As part of the International Youth Day celebration, a non-governmental organization (NGO), the Centre for Children’s Health Education, Orientation and Protection (CEE-HOPE), has urged the Nigerian Government to enact policies that would enable the distribution of sanitary products to school girls across the country.
In a Press Statement issued in Lagos, CEE-HOPE’s Executive Director, Betty Abah, said it was high time the Nigerian Government emulated Kenya and other African countries that have such policies in place.
According to Abah, distribution of sanitary products to school girls would boost their enrolment in schools because it is well known that millions of girls miss school every day due to their inability to afford sanitary wares during their menstrual cycle.

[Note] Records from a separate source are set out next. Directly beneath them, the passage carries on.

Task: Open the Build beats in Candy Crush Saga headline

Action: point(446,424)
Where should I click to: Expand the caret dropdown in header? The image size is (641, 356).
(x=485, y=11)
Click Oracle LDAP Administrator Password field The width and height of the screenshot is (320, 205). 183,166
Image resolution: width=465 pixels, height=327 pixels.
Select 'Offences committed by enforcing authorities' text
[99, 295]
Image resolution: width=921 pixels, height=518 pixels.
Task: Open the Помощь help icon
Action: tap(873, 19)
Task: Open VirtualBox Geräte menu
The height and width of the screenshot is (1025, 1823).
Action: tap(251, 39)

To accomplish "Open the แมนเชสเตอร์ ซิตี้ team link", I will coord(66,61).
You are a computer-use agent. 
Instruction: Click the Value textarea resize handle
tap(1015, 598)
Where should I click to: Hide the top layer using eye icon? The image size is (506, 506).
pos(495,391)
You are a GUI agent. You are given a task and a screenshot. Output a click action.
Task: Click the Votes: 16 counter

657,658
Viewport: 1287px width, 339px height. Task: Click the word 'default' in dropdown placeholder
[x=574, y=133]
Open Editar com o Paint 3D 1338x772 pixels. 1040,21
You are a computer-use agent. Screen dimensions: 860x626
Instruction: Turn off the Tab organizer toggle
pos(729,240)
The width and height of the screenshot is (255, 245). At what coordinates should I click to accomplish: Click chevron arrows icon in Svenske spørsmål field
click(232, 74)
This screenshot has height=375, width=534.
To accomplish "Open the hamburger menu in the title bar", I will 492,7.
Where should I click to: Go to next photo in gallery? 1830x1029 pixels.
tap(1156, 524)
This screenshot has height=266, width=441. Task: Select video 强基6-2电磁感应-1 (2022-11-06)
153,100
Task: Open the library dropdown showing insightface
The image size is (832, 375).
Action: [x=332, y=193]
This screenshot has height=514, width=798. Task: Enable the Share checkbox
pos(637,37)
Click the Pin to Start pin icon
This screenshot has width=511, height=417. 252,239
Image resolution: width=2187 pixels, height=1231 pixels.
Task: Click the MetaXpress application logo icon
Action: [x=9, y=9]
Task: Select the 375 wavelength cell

Girls in a country like Nigeria suffering severe economic meltdown are particularly vulnerable, she stressed.
“Providing free sanitary products for school girls will encourage girl education and end period poverty,’ she said. ‘It is well known that the lack of access to sanitary products causes millions of girls especially from impoverished communities in developing countries to miss school every day. This is in addition to constraining many to engage in contractual sex to be able to purchase the products thereby increasing their vulnerability to Sexually Transmitted Diseases (STDs)’’, she added.
In her view, failure to do so would “impact their health negatively and impedes their overall progress in addition to widening the existing gender equality gap.’’
According to the statement, in light of Nigeria’s huge out-of-school population of about 12 million children (according to UNICEF’s statistics) most of whom are girls (currently the highest in the world), it makes it more imperative for our government to do the needful now.